Diarmait judged in favour of Finian with the famous words 'to every cow its calf, to every book its copy'. Just as the calf belongs to its mother, the copy of a book belongs to the original. The aftermath was terrible, eventually leading to the deaths of many people and the exile of Colmcille to Scotland. But, in God's providence he founded the monastery on Iona which became a spring from which the Christian message spread across Scotland and into northern England.
To every cow its calf, to every book its copy. The image belongs to the original. Jesus says the same in today's gospel. 'Whose image do you find on the coin', he asks. 'Caesar's', they reply. 'So it belongs to Caesar', he says, 'You must therefore give to Caesar what belongs to Caesar and to God what belongs to God'.
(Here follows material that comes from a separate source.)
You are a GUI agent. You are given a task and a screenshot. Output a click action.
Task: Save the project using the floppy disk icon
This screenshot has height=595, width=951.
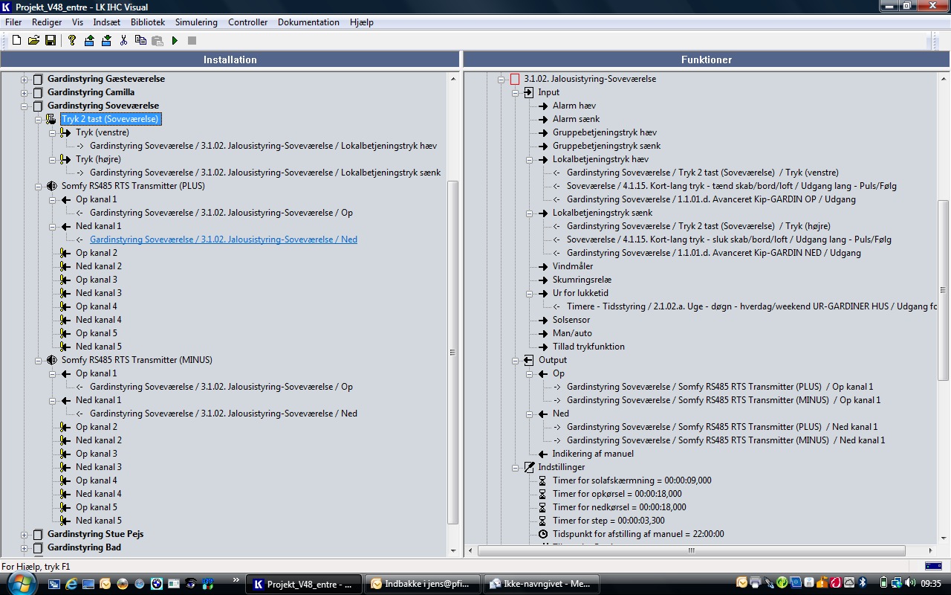tap(51, 40)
This is sometimes interpreted as meaning that the territory of human life is therefore divided up between Caesar and God, between the profane and the sacred, the secular and the religious. But think about it for a moment. If the image of Caesar is found on the coins of the Roman empire, where is the image of God to be found? There is only one answer: the human being is the image of God. And it is not just the human being in part that is God's image, or the human being in some of his activities. It is the human being simply and in her totality that is the image of God and so everything about human life, all aspects and activities, all areas of interest and endeavour, all relationships and commitments - everything that belongs to the image of God, belongs to God.
'Go on growing in the grace and in the knowledge of our Lord and saviour Jesus Christ', we read in today's first reading. There is a sense in which the image of God in us is to be found simply in our created nature, in those gifts that mark us off from the other animals, gifts of intelligence, freedom and creativity. This is how many Christian teachers have spoken about it, seeing the image of God in us in what makes us to be a particular species, homo sapiens.
Two further comments can be made about this.
One is that the image of God, for Thomas Aquinas for example, is found not just in what is specific to us but in what belongs to us comprehensively. So our physical nature, which we share with all animals, also images God because just as the soul is everywhere in the body so God is everywhere in creation. And our sexual nature also images God, because just as man and woman unite in love and bear fruit in the procreation of children so God is creative bearing fruit in many different ways at all times.
The other comment is, as Augustine for example emphasises, that the image of God in our intellectual faculties is only properly present when those faculties - knowledge, freedom, love, memory, decision - have as their object God himself and the search to know him and to grow in his grace.
So the encouragement in today's first reading - 'go on growing in the grace and in the knowledge of our Lord and saviour' - is a way of saying 'go on growing into what you are, the image of God by creation, the image of God restored and exalted in redemption, the image of God destined to be transformed in glory on the Day of God when the new heavens and the new earth will mean also the revelation of the new man and woman, the new redeemed and glorified humanity'.
To every cow its calf. To every book its copy. To the Creator and Lord of all things belongs that in which His image is to be found, the human being simply, in her totality, and everything about him and her, without exception. And God is continually strengthening that image in grace, enabling it to grow in knowledge and love.